Before the annulment, it had appeared that there was no real commitment to returning the country to civilians by the Babangida administration. The suspect haste with which the elections were annulled was telling. But more telling was the fact that the chaos enabled yet another military regime to take over. Sani Abacha had worked closely with Ibrahim Babangida. In the carefully designed uncertainty surrounding the annulment, he rode into power via yet another military coup.
His five years in power between 1993 and 1998 brought with it a blizzard of assassinations, and unrivalled plunder of public funds.
In 1998, Abacha died in mysterious circumstances. His death paved the way for Nigeria to return to democracy but also lifted the curtain on just how much the Kano strongman stole from Nigeria.
He did not only steal from Nigeria on an unprecedented scale. In choosing to stash his loot in countries around the world, Abacha ensured that posthumously, he continues to paint Nigeria as a country caked in corruption and kleptocracy. Yet, to many, he remains a hero. In their eerie estimation, the Nigerian hero is not the one without sin but the one who showed pluck in committing sin.
A litany of loot
An inventory of what Abacha stole from Nigeria reads like some thriller out of Hollywood. In 1998, $750 million was recovered from the Abacha family. In 2000, $64 million was recovered from Switzerland. In 2002, $1.2 billion was recovered from the Abacha family. In 2003, $88 million was recovered from Switzerland. In 2003, $160 million was recovered from New Jersey. In 2005, $461.3million was recovered from Switzerland. In 2006, $44.1 million was recovered from Switzerland. In 2014, $227 million was recovered from Liechtenstein. In 2018, $322 million was recovered from Switzerland. In 2020, $311.7 million was recovered from New Jersey.

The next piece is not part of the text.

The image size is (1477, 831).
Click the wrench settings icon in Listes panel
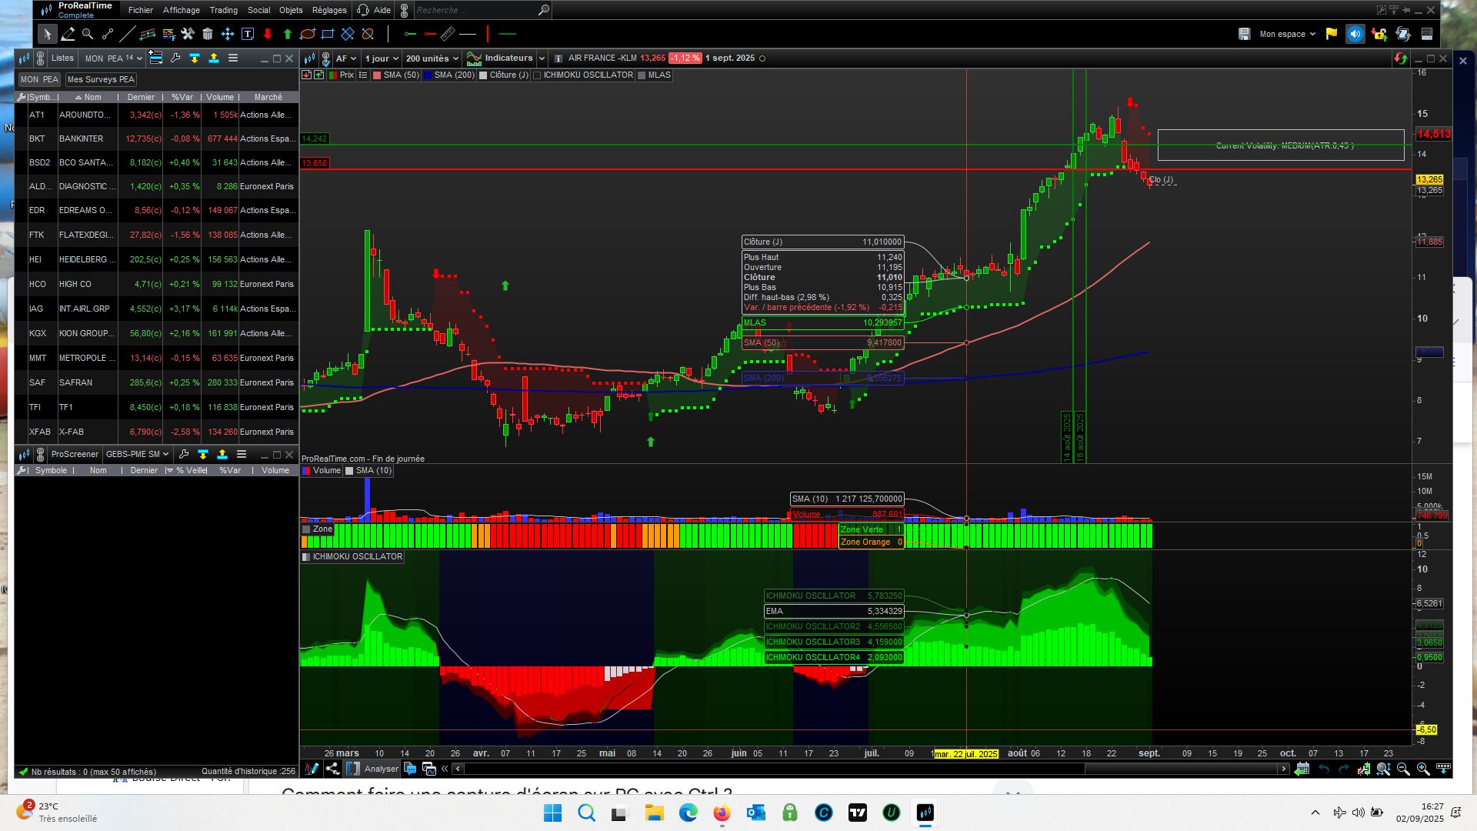175,58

The Federal Government of Nigeria recently signed an agreement with the government of the United States of America, USA, to repatriate the total sum of $23,439,724 looted by Abacha to Nigeria.
Given the trajectory of the funds so far recovered, it is almost certain that more money stolen will be uncovered and repatriated back to Nigeria where they may still be plundered under an administration that has so far paid only lip service to fighting corruption.
Even in death, Abacha`s unprecedented kleptocracy continues to haunt Nigeria, indicting all those countries that provided safe haven for his loot, and showing a new generation of Nigerian kleptocrats that in a country where the system is loose and permissive, anything at all is possible.
If today, corruption is ingrained in the psyche of the everyday Nigerian, the foundations were firmly laid under the various military regimes which oppressed the country at different times.
The story of Nigeria`s journey to its current sorry state will never be complete without this part of it. Current and future governments of Nigeria owe Nigerians not only a responsibility to ensure that the repatriated funds are not further plundered, but that it shall no longer be possible for anyone to steal Nigerians blind.
To do otherwise would be to pay homage to thieves and their memories.